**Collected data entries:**
⁂

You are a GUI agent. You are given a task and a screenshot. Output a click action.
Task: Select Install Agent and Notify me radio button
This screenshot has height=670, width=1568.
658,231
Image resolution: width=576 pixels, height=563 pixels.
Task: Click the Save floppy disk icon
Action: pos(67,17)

⁂

**Exercise:** Write all of the data above again, exactly as given.

**Answer below:**
You are a GUI agent. You are given a task and a screenshot. Output a click action.
Task: Select Install Agent and Notify me radio button
This screenshot has height=670, width=1568.
658,231
Image resolution: width=576 pixels, height=563 pixels.
Task: Click the Save floppy disk icon
Action: pos(67,17)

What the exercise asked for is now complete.